Ein
zurückgezogen lebender Schriftsteller, scheinbar in einer Sinnkrise. „In Zeiten
von Katastrophen oder geistiger Not gab es keinen anderen Ausweg, man musste
sich einen Fixpunkt suchen, um das Gleichgewicht zu halten und nicht über Bord
zu gehen. Der Blick bleibt an einem Grashalm hängen, an einem Baum, den
Blütenblättern einer Blume, als würde man sich an eine Rettungsboje klammern.“ So
erklärt der Protagonist Daragane seine Beziehung zu der Weißbuche vor seinem
Fenster. Welche Katastrophe ihn ereilt hat, erfährt man nicht. Man kann es nur
erahnen.
Daragane
wird von einem zwielichtigen Typen mit Geschehnissen konfrontiert, deren Teil
er offensichtlich als Kind vor vierzig Jahren war. Auch über diese Geschehnisse
erfährt man nichts genaues. Daragane scheint sich nicht erinnern zu können oder
zu wollen.
Es
bleibt alles irgendwie im Nebel, in der Schwebe. So viele Fragen bleiben offen.

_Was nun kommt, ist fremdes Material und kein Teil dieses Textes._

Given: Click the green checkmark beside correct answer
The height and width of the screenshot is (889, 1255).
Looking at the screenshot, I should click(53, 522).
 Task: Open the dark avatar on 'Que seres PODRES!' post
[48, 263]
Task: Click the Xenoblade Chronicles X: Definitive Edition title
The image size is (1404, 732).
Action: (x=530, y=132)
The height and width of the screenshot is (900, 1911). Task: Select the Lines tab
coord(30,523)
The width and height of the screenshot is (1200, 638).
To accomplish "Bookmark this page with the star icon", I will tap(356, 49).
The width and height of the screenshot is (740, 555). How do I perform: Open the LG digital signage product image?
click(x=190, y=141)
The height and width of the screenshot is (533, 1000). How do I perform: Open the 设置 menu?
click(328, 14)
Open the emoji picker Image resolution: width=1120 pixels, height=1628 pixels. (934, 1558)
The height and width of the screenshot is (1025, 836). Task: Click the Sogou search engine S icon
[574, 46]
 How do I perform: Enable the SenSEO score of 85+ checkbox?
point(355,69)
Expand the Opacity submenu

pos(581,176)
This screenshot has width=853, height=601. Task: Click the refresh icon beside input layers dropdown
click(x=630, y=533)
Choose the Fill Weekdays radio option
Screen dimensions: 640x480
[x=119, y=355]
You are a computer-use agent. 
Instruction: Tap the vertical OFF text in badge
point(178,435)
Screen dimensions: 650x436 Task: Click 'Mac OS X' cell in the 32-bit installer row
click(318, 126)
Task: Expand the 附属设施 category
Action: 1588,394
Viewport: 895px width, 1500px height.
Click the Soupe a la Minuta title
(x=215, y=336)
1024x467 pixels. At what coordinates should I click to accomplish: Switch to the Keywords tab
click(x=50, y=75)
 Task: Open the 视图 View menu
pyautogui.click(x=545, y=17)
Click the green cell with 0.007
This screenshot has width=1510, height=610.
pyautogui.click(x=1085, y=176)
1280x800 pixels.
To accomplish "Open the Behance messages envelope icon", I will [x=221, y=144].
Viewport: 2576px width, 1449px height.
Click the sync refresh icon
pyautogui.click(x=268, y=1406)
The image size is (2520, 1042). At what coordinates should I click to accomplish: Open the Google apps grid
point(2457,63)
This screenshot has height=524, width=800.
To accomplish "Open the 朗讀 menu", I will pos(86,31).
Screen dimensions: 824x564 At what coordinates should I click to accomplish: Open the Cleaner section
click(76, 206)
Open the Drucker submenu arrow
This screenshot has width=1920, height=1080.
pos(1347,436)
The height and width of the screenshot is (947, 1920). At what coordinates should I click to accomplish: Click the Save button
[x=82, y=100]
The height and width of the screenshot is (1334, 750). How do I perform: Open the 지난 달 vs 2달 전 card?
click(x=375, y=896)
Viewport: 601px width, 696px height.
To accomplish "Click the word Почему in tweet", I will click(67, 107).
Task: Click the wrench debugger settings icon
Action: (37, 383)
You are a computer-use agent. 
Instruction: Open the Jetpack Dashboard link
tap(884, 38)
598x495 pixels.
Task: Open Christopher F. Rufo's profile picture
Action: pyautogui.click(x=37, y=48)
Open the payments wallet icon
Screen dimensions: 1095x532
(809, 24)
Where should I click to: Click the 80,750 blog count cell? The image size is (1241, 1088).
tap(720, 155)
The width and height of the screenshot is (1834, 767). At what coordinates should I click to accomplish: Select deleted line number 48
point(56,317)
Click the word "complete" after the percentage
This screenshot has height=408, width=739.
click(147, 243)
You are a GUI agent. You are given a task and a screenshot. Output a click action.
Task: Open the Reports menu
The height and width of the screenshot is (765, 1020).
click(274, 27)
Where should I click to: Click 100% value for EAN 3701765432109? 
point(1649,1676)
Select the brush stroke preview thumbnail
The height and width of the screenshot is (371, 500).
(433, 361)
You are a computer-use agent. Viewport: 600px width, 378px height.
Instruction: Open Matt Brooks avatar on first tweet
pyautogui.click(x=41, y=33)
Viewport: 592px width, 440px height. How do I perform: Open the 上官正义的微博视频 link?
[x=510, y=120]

Das Gefühl, das mich die ganze Zeit beim Lesen begleitete, war jenes, das man
manchmal morgens beim Aufwachen hat, wenn man sich an einen Traum erinnern
möchte, der sich aber beharrlich aus dem Bewusstsein zurückzieht. Man kann ihn
einfach nicht greifen, die Fetzen und Fetzchen, die bleiben, nicht zu einem
Ganzen, gar zu einer Geschichte zusammensetzen. Das könnte
durchaus unbefriedigend sein.
Und
doch war ich am Ende nicht frustriert. Die Art, in der Modiano schreibt, ist
wie eine sanfte Melodie, die selbst dramatische Momente in weiche Töne kleidet.
Man schlendert in Gedanken durch Paris oder steht neben Daragane am Fenster und
richtet den Blick wie er auf die Weißbuche. Man lauscht seinen Gedanken und bruchstückhaften
Erinnerungen an seine Kindheit. Die zwischenzeitlich aufkommenden Fragen verflüchtigen sich wie Regentropfen, die auf eine Fensterscheibe fallen. Man
hat das Gefühl, man kann diese Fragen nicht stellen, ohne ihn zu verletzen, zu
irritieren. Und das will man schließlich nicht. Dazu ist dieser Spaziergang
durch Paris in einem warmen Spätsommer zu harmonisch…
Ich
dachte am Ende: manchmal ist es sicher auch gut, sich nicht zu erinnern.
Manchmal wäre es nicht zu ertragen. So wird es wohl für Daragane sein…
Ein
schmales Bändchen ist dieses Buch von Patrick Modiano. Gerade 160 Seiten. Er
erhielt dafür den Nobelpreis für Literatur 2015.